To do: Copy every line of the records below that holds the word "each".

Data to examine Block Start

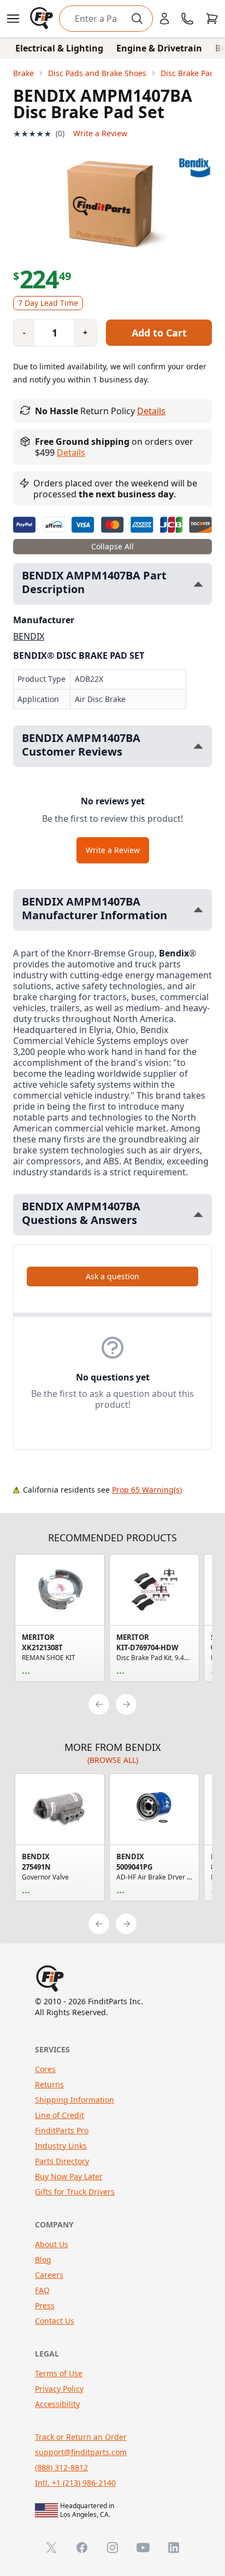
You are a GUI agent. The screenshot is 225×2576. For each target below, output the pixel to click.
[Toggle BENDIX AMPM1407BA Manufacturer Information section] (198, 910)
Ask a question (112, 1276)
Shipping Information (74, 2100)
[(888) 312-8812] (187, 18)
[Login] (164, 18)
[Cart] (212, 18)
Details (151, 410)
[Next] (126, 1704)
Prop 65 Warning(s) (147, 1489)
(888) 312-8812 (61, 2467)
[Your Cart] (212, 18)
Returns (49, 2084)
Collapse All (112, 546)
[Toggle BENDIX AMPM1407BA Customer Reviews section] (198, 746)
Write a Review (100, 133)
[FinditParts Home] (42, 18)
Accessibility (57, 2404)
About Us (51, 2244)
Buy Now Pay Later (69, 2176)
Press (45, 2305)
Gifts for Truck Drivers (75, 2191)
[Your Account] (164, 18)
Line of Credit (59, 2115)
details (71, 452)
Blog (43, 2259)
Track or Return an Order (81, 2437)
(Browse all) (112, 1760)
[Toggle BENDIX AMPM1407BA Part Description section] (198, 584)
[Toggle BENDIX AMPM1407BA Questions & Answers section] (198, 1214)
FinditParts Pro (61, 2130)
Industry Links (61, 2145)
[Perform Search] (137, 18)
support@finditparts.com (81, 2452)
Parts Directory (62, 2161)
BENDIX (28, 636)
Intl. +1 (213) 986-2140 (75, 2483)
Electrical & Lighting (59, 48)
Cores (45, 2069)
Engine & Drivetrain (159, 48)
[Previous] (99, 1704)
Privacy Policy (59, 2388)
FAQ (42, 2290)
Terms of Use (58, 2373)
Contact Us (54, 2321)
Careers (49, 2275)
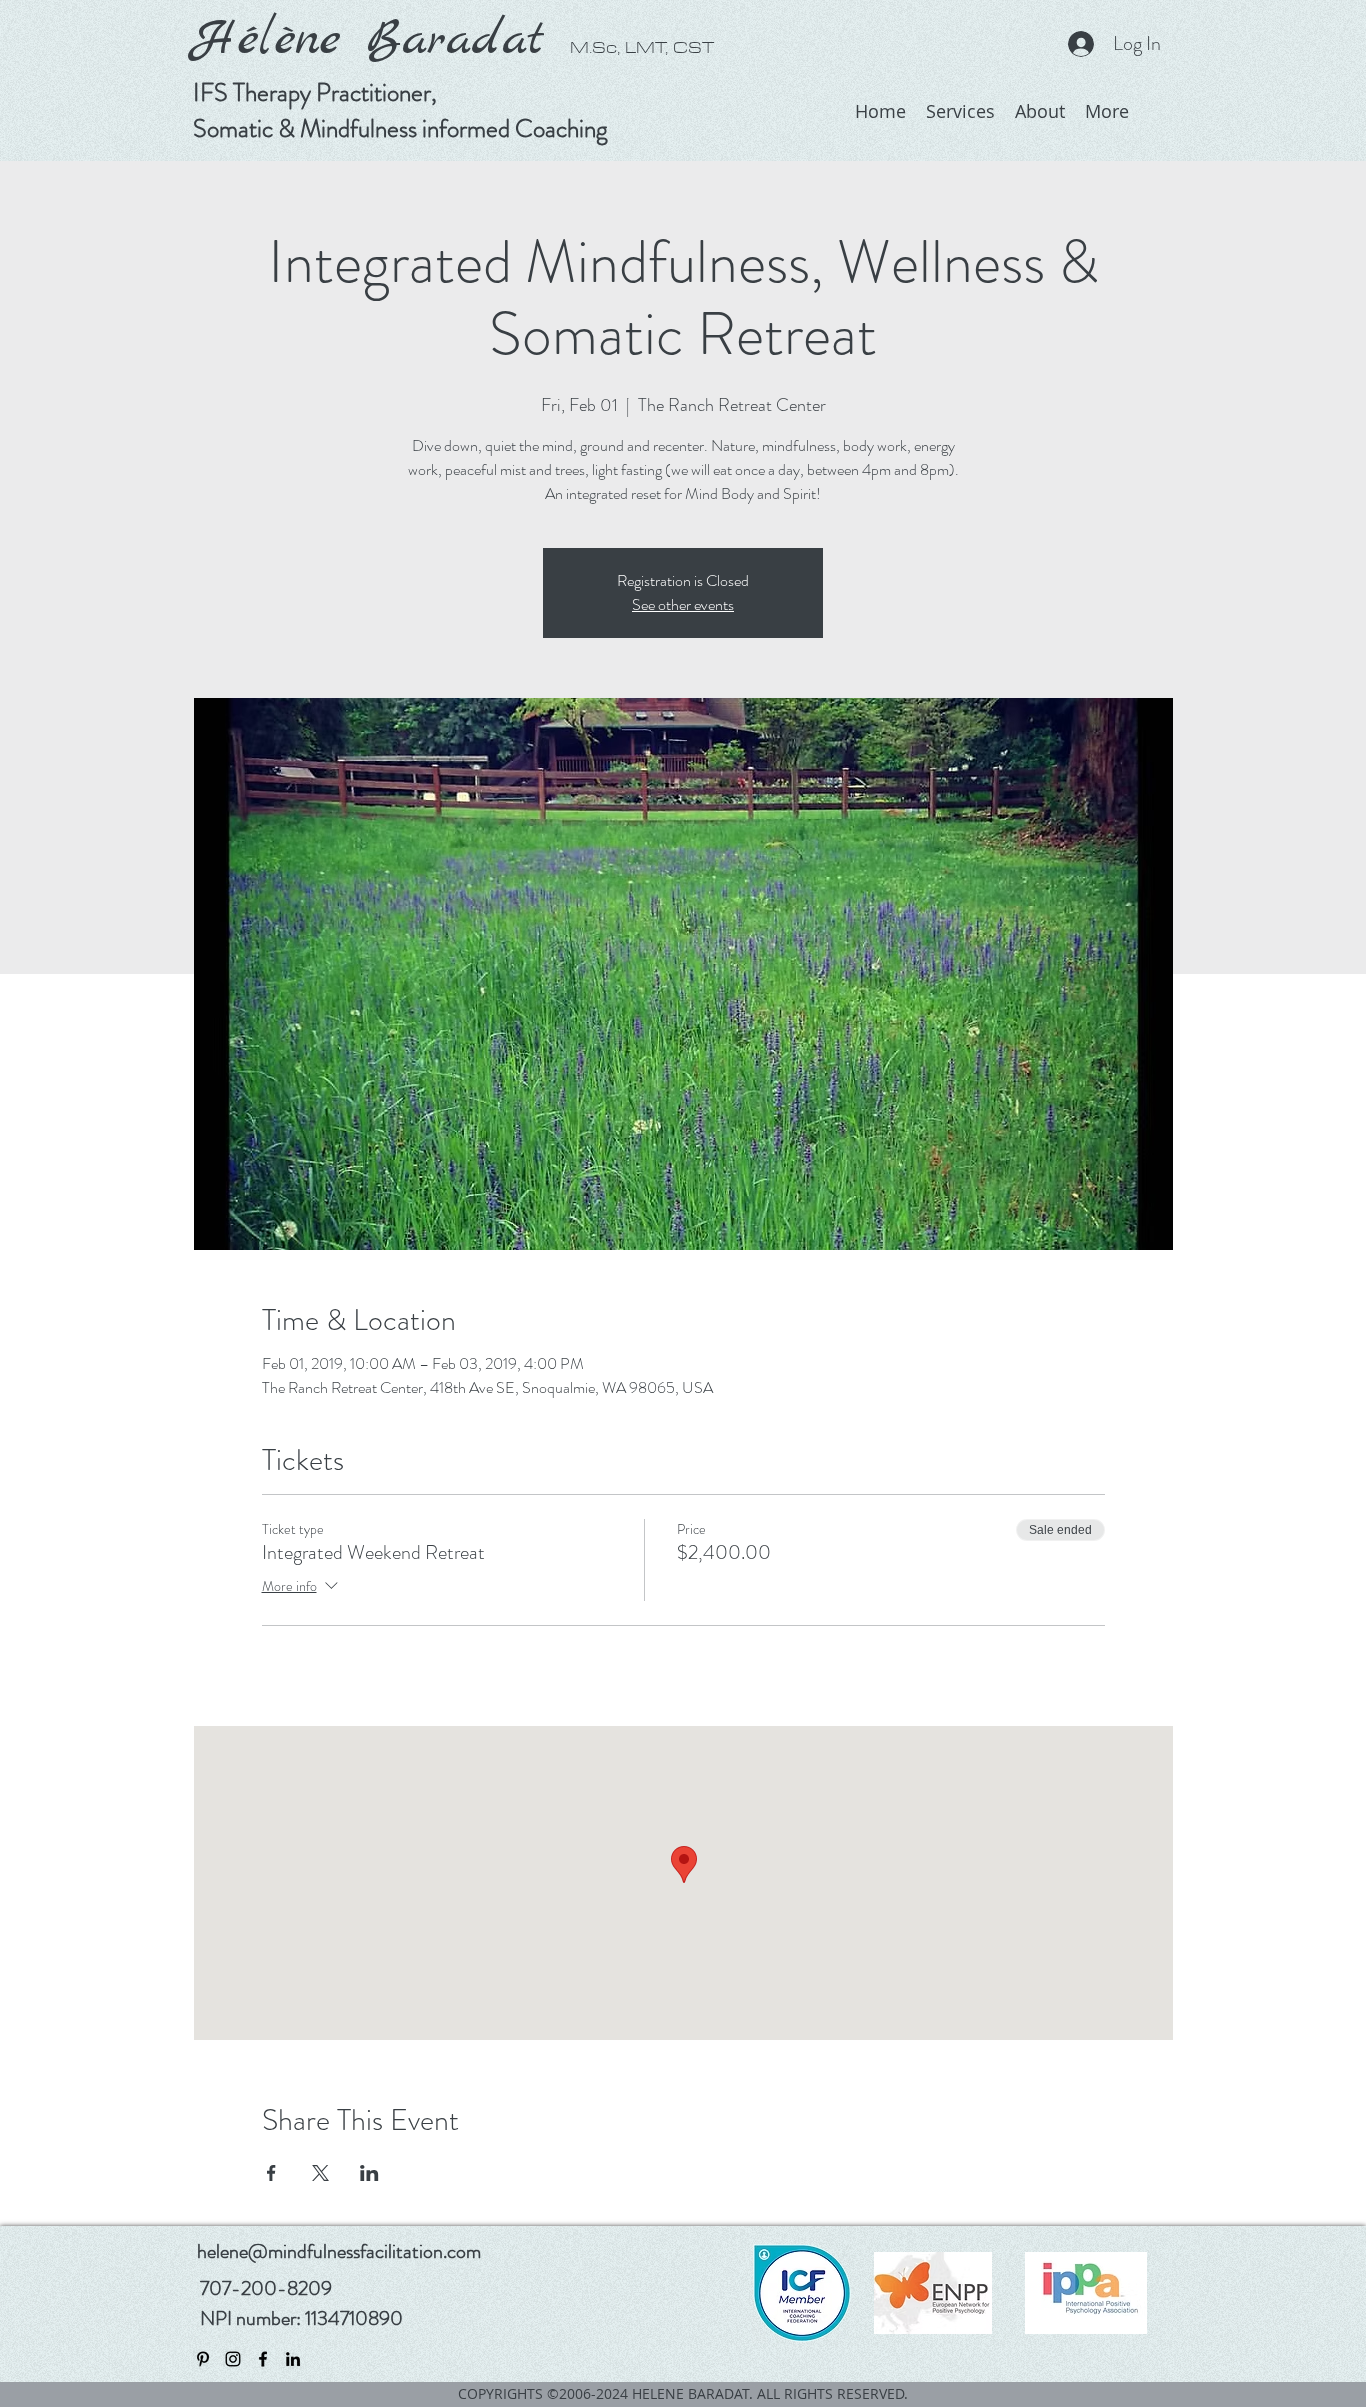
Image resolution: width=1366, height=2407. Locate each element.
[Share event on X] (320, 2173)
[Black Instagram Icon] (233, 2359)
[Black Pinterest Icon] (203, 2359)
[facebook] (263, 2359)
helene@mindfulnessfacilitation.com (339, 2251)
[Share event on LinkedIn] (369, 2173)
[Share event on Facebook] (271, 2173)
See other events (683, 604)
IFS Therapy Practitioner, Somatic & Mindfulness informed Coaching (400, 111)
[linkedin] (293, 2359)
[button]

Data to examine Block End

Exercise response:
You are a GUI agent. The screenshot is 225×2576. For each target below, output the pixel to click.
Image resolution: width=1366, height=2407. Locate each element.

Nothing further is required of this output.